From Spoke and Blossom – Fall 2025
In June 2025, an empty truck arrived at Enstrom Candies to pick up a load for transport to the Front Range. It wasn’t a load of delicious toffee or chocolates, but, instead, a load of plastic film.
Plastic can be tricky to recycle, and plastic film is often bound for the landfill. Yet while this film is a waste material at Enstrom, it’s a necessary commodity at Driven Plastics in Lakewood, Colorado, where it’s used as aggregate in asphalt manufacturing.
Ordinarily, it would be long odds that a world-famous candy maker and an eco-asphalt producer would partner in building a supply chain. But this cooperation is one example of an effort in Colorado to create circular economies connecting businesses and manufacturers so that one company’s waste can become another company’s treasure.
According to Mike Ritter, economic development director for the Business Incubator Center (BIC) in Grand Junction, this effort began in 2022 when the legislature established the Circular Economy Development Center (CEDC) with a mission to grow and create markets for recyclable and reusable materials.

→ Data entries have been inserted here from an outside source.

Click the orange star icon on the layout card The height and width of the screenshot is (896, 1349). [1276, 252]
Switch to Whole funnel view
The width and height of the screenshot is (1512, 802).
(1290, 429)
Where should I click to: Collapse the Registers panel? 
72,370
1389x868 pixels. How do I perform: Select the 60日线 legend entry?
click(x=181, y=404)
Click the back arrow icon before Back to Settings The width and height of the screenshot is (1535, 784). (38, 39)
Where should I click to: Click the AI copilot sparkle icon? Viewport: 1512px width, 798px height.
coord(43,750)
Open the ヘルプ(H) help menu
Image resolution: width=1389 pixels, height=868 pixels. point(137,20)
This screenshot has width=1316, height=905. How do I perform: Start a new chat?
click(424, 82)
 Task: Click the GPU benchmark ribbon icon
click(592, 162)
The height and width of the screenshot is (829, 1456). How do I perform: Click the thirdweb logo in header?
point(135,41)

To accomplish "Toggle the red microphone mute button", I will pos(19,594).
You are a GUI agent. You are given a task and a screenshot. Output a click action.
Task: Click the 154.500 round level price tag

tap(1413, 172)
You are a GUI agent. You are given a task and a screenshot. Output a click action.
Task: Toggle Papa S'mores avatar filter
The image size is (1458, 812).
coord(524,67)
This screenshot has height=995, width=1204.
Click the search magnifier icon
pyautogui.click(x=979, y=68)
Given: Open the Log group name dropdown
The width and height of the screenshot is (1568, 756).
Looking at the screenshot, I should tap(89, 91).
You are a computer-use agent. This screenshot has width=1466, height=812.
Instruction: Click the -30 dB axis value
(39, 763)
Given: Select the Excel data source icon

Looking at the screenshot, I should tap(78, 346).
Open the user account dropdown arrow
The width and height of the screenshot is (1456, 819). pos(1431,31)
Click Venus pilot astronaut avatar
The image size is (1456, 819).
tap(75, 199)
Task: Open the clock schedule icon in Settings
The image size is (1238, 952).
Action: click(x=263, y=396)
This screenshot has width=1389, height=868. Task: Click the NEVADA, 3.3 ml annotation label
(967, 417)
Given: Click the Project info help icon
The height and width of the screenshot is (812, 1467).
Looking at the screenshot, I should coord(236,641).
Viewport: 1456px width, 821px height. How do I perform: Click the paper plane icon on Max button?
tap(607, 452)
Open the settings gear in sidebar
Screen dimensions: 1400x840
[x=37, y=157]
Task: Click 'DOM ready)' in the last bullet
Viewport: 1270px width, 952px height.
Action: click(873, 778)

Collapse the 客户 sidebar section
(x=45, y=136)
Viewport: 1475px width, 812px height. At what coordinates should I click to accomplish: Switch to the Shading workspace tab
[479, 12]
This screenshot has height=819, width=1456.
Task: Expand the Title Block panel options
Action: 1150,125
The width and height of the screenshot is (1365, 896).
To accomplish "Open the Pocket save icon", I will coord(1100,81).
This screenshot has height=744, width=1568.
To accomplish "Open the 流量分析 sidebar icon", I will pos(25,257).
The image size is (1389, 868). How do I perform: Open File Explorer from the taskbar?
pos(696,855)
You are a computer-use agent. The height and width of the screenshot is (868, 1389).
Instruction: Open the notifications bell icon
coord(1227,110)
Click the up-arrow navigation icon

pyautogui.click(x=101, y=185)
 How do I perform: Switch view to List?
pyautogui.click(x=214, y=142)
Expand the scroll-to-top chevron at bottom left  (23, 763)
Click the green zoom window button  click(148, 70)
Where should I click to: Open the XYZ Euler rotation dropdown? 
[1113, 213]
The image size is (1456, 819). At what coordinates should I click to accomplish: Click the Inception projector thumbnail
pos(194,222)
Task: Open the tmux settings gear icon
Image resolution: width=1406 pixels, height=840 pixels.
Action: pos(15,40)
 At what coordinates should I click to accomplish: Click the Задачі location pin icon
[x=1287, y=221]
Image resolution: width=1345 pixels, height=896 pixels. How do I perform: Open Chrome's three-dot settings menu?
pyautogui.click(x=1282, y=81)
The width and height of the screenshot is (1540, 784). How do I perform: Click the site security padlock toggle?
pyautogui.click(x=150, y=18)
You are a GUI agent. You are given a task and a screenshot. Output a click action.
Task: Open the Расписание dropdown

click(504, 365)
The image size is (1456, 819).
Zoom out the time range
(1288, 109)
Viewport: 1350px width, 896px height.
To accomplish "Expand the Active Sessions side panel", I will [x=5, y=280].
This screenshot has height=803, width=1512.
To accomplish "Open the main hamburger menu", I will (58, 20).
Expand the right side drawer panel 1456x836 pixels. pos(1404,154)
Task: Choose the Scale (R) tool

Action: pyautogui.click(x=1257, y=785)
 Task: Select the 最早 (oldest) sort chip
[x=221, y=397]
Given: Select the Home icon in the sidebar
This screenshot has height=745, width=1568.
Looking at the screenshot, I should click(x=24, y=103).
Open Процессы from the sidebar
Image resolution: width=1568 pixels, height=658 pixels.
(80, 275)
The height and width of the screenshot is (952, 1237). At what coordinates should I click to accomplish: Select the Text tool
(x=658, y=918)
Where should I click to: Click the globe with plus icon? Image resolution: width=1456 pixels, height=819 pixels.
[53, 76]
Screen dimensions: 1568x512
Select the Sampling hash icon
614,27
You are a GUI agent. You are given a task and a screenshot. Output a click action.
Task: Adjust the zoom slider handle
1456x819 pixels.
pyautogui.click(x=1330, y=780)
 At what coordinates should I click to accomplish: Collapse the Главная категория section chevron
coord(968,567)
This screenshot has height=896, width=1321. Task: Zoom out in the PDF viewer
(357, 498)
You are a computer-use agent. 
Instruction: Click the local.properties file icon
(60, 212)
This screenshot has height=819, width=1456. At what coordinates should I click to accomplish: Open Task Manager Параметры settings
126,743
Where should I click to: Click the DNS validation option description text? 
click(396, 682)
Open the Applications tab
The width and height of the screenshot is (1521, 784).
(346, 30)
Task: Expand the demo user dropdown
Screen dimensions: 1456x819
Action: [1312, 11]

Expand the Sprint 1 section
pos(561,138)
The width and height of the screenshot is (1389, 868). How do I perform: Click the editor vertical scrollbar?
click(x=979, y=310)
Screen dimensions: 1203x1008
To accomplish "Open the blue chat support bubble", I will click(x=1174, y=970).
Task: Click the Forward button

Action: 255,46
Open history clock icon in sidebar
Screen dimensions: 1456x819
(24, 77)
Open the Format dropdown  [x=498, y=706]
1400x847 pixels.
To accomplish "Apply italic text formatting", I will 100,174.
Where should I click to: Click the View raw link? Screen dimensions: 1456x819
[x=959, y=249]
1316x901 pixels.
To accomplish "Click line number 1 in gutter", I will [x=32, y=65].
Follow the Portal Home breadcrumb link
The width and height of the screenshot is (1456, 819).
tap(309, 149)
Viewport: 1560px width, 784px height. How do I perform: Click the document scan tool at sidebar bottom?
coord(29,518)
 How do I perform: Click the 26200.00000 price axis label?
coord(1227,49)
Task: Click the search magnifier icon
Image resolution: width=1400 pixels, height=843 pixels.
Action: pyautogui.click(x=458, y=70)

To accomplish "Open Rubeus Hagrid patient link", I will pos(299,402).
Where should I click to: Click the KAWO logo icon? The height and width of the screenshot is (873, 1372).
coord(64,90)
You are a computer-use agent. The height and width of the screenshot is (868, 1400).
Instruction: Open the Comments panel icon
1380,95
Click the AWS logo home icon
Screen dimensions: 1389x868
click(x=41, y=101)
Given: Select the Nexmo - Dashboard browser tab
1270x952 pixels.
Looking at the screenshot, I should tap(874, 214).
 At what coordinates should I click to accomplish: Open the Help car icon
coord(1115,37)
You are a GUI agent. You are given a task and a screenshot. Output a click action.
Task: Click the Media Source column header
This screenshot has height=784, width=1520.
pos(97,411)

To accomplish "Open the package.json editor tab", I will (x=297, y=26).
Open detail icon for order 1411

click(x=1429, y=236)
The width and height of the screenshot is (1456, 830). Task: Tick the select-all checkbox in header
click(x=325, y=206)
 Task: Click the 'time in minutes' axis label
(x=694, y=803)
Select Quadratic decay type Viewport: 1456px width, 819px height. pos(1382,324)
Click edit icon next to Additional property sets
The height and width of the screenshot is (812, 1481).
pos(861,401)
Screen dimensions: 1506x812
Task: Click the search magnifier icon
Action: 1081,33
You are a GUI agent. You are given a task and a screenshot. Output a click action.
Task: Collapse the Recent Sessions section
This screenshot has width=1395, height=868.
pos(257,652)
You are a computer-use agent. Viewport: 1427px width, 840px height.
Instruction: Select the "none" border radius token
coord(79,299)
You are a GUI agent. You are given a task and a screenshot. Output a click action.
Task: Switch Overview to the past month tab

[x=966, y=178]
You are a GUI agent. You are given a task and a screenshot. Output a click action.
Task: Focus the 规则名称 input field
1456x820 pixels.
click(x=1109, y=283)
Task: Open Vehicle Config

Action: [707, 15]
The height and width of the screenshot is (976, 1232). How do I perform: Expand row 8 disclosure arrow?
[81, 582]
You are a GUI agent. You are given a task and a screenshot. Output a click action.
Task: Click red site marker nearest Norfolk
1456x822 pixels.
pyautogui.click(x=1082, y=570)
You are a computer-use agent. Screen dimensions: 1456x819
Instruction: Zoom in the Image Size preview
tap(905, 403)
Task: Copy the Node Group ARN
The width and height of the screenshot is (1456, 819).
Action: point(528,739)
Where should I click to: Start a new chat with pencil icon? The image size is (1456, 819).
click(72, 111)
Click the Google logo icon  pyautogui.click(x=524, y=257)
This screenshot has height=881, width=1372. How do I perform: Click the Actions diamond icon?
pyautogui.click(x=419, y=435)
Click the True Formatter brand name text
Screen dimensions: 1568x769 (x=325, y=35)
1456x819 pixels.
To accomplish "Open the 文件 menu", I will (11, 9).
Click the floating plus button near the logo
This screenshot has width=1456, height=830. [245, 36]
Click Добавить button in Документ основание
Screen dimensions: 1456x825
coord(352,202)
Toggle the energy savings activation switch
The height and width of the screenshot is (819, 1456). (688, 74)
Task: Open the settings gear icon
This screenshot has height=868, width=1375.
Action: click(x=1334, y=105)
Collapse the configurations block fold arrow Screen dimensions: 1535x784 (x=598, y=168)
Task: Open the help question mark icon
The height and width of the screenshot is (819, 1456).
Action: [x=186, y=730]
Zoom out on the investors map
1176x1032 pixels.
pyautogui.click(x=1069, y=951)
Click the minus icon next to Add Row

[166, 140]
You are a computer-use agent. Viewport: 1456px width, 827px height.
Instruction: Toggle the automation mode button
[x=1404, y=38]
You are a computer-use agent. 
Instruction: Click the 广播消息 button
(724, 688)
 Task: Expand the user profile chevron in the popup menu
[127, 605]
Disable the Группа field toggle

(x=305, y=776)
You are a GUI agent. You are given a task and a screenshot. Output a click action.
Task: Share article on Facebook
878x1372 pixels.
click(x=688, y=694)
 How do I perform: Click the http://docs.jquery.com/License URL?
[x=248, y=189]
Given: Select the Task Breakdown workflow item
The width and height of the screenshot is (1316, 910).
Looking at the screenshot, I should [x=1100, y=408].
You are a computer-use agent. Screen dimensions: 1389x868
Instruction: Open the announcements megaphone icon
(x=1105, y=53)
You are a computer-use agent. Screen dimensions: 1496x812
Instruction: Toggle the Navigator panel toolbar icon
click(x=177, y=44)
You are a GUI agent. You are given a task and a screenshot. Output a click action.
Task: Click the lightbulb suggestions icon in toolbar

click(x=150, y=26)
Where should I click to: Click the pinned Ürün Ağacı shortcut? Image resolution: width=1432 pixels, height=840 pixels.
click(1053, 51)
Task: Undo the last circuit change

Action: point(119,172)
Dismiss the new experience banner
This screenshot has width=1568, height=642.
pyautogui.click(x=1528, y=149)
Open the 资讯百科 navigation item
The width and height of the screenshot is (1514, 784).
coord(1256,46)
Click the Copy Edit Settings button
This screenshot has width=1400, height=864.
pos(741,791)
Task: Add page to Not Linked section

“We realized that transportation is the largest barrier in recycling, especially in a state like ours,” Ritter says. “We’re so geographically unique in that we have a giant mountain that separates us.” The solution is a statewide Circular Transportation Network (CTN), which facilitates a “backhaul model” of trucking in which a truck picks up a new load, rather than returning empty after dropping off its original cargo.